Check your understanding »
1. In the article below about the documentary My Heart of Darkness, where and when was the film first shown?
2. Name the four ex-soldiers who appear in the documentary described in the My Heart of Darkness article.
3. Summarize the My Heart of Darkness article in two sentences.

Source extract »
* * *

- Directed by: Staffan Julén Marius van Niekerk
- Produced by: Staffan Julén Christian Beetz Johan Liljeström
- Starring: Samuel Machado Amaru Patrick Johannes Mario Mahonga Marius van Niekerk
- Cinematography: Peter Östlund
- Music by: Janne Anderson
- Production companies: Eden Film (Gebrueder Beetz Filmproduktion, Sveriges Television, Akwafrica, ZDF/Arte)
- Distributed by: Films Transit International Folkets bio
- Release date: 2010;
- Running time: 93 minutes
- Countries: Sweden Germany
- Languages: English Portuguese Afrikaans

= My Heart of Darkness =

My Heart of Darkness is a Swedish–German 2010 documentary film about four ex-soldiers from different sides of the Angolan civil war and their posttraumatic stress disorder. The film was recorded in 2007. It was first shown at the International Documentary Film Festival Amsterdam on November 20, 2010. It premiered in Sweden on April 8 the next year. The title of the film is a reference to Joseph Conrad's novella Heart of Darkness. The film, like the novella, takes place on a boat traveling up an African river, and covers issues of tragedy and abuse.

The four ex-soldiers do not all speak the same language, but translate for each other. The narrator Marius van Niekerk, who is also the film's director and lead character, speaks English, while the others speak Portuguese and Afrikaans.

== Story ==
In 1979, during the height of apartheid, 17-year old Afrikaner Marius van Niekerk joined the South African Defence Force (SADF), serving with some distinction during the South African Border War. By 1985, he had emigrated to Sweden, but remained haunted by post-traumatic stress disorder. The documentary's narrative follows van Niekerk as he returns to Angola for the first time since the end of the war to make peace with his past, accompanied by three other veterans of various conflicts in that country: Samuel Machado Amaru, Patrick Johannes, and Mario Mahonga. During their sojourn, van Niekerk describes the war crimes he witnessed in the SADF, as well as symptoms of his post-traumatic stress. He invites the other three veterans to describe their military service as well. The film ends with the four participating in a purification ritual, in which they destroy various symbolic mementos from their past.

* * *

Information supplied »
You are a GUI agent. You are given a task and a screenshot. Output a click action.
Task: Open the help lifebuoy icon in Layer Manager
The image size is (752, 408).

* * *

Answers provided »
1. It was first shown at the International Documentary Film Festival Amsterdam on November 20, 2010.

2. Marius van Niekerk, Samuel Machado Amaru, Patrick Johannes, and Mario Mahonga

3. My Heart of Darkness is a 2010 Swedish–German documentary about four ex-soldiers from different sides of the Angolan civil war and their post-traumatic stress disorder, and its title refers to Joseph Conrad's novella Heart of Darkness. It follows Marius van Niekerk, a former South African Defence Force soldier, as he returns to Angola with three other veterans to make peace with his past, and it ends with the four taking part in a purification ritual.